DISNEY TREASURES: This from David Gerstein, who has a growing list
of good things, most Disney-related, to his credit:
"I'm
attempting to start a grassroots Internet awareness campaign for
the project I'm managing at Gemstone now, Walt
Disney Treasures
trade paperbacks, featuring highly collectible comics. If the first
book does well, more will follow, with some great stuff from Gottfredson,
Barks, and also some much more unusual creators (rare prewar British
and Italian Disney writers and artists, for example). It's deliberately
an effort to follow on Mickey
and the Gang: Classic Stories in Verse
with a more collector-oriented regular title. Attached to this
e-mail is the first ad, presenting the series concept in a gently
comical manner. Let's see what you think; pass it along if you'd
like. I've been looking forward to this for a long time."
Click on the small version of the ad to see the full-size thing.
And click here
to pre-order from amazon.com.
A CHANGE OF MIND: I know this will disappoint some of my visitors,
but I've decided after all to do audio commentary for three of the
cartoons in the fourth set of Looney Tunes DVDs. What changed my
mind was Ali
Matar's message. If my commentaries lead just a few people to
my books, they're worth doing.
Speaking of Ali Matar, he writes as follows:
"Thanks for your reply on the website. I take your point.

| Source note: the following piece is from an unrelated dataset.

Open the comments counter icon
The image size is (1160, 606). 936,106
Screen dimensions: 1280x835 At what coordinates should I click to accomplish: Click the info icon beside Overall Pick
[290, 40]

I recently saw Raging Bull again, and though it's no animated
movie, I understood what you meant as I analysed DeNiro's performance.
He was the character, not an imitation of him. Everything about
the way he moved, talked and stood; the way he ate, drank and fought
was informed by his character. Every detail of his manner and actions
spoke of self hatred, jealousy and paranoia. I guess it's reasonable
to expect such perfection from animated characters."
May 4, 2006
WALT: I submitted a revised version of The Animated Man:
A Life of Walt Disney to the University of California Press
a couple of days ago, so I finally have a little time for this site.
I'm always mystified by people like Terry
Teachout, who maintains an active (and very interesting) blog
on the arts even while turning out books and articles at a pace
that far exceeds mine. More power to him and to those like him,
but I don't think I'll ever be able to work that way.
This "final" version of The Animated Man will
be succeeded by others, as the book goes through copy editing and
into page proofs, but it's starting to feel reasonably "final"
even to me. The book is turning out very well, I think, and in important
respects it's going to be far more accurate than even the better
Disney biographies or semi-biographies published to date.
I don't know yet when The Animated Man will be published,
but it will probably be sometime in 2007. I'll keep you posted.